* [SELECTED EXCERPT]
__________

A compliant invoice produces a validation report with valid: true and zero errors.

Submitting to OZG-RE (federal authorities)

The OZG-RE (Onlinezugangsgesetz — Rechnungseingang) is the federal government's central e-invoice receiving platform. It connects to the PEPPOL network for automated routing.

If your government customer uses PEPPOL routing:

  1. Your company needs a PEPPOL ID (e.g., 0088:DE123456789 or issued by a certified Access Point Provider).
  2. The receiving authority's PEPPOL ID appears in their procurement documents.
  3. Frihet routes the invoice via the PEPPOL network to OZG-RE.

PEPPOL AS4 transport for DE B2G is available in Frihet on Business+ plans. Contact support to activate your PEPPOL endpoint.

Via email transport (current default for ad-hoc B2G)

For authorities not yet on PEPPOL, or for initial submissions:

  1. Export the XRechnung XML from Frihet.
  2. Email the .xml file to the authority's designated invoicing address (usually specified in the contract or purchase order).

__________

* [EXCERPTED RECORDS]
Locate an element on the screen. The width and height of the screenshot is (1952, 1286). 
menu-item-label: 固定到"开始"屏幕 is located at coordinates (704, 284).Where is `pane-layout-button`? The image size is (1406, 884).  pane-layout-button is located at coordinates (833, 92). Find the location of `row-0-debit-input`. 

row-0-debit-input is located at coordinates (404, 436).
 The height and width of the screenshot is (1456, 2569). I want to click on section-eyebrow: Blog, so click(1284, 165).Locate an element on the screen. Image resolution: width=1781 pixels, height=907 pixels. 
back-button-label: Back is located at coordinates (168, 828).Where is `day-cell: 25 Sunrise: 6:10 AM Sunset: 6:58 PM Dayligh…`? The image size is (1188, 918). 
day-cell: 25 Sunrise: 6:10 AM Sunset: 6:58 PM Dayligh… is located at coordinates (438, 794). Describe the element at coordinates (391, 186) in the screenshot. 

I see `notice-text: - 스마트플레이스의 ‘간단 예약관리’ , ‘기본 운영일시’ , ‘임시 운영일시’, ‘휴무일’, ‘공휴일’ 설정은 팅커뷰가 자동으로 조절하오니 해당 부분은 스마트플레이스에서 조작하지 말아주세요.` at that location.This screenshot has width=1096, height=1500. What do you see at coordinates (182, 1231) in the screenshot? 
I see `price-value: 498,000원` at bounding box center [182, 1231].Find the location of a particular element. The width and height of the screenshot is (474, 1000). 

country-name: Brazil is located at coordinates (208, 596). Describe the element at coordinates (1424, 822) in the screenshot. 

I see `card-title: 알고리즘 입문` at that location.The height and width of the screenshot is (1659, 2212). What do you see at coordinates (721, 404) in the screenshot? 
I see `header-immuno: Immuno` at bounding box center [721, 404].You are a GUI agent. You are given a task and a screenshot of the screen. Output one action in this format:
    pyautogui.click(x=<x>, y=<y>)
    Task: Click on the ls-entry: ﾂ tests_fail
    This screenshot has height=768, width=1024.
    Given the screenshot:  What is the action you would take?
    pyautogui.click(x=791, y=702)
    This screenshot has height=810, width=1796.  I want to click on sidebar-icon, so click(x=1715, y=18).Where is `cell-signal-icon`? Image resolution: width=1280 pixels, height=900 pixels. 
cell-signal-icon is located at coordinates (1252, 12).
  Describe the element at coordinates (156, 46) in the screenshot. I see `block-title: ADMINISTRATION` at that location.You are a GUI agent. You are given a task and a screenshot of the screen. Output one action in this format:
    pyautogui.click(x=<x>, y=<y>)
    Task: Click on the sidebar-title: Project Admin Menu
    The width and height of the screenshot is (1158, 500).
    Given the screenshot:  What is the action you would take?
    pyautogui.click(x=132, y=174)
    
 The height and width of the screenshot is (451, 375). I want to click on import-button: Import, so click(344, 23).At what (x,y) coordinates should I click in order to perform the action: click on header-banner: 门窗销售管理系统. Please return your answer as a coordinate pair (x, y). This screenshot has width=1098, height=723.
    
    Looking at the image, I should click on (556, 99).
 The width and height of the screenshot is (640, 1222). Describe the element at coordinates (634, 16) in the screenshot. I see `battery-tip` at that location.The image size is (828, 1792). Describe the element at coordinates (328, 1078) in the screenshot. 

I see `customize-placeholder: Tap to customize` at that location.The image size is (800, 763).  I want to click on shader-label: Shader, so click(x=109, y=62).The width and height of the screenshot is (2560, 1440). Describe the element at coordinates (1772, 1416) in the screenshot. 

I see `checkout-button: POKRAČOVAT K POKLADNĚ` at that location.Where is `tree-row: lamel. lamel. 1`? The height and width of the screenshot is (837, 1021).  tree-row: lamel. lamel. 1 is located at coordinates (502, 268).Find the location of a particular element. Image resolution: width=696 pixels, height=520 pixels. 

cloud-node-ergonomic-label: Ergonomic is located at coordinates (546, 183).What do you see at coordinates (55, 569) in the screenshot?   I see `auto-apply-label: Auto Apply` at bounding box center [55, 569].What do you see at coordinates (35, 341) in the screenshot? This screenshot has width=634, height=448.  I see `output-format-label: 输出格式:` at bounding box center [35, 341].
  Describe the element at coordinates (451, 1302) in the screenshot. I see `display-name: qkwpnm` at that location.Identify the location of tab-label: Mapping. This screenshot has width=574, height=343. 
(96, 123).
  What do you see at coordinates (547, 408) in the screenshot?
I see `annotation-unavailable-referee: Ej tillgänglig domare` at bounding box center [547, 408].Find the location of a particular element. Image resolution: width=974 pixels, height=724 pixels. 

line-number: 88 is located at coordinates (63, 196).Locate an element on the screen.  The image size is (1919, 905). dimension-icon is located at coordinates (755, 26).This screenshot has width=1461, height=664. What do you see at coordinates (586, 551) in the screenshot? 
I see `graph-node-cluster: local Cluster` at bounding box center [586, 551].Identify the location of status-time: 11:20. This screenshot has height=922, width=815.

__________

* [TASK GOAL]
Rewrite the e-invoice submission guide from "Via email transport" to "or purchase order).", swapping "contract" for "agreement".

* [THE ANSWER]
Via email transport (current default for ad-hoc B2G)

For authorities not yet on PEPPOL, or for initial submissions:

  1. Export the XRechnung XML from Frihet.
  2. Email the .xml file to the authority's designated invoicing address (usually specified in the agreement or purchase order).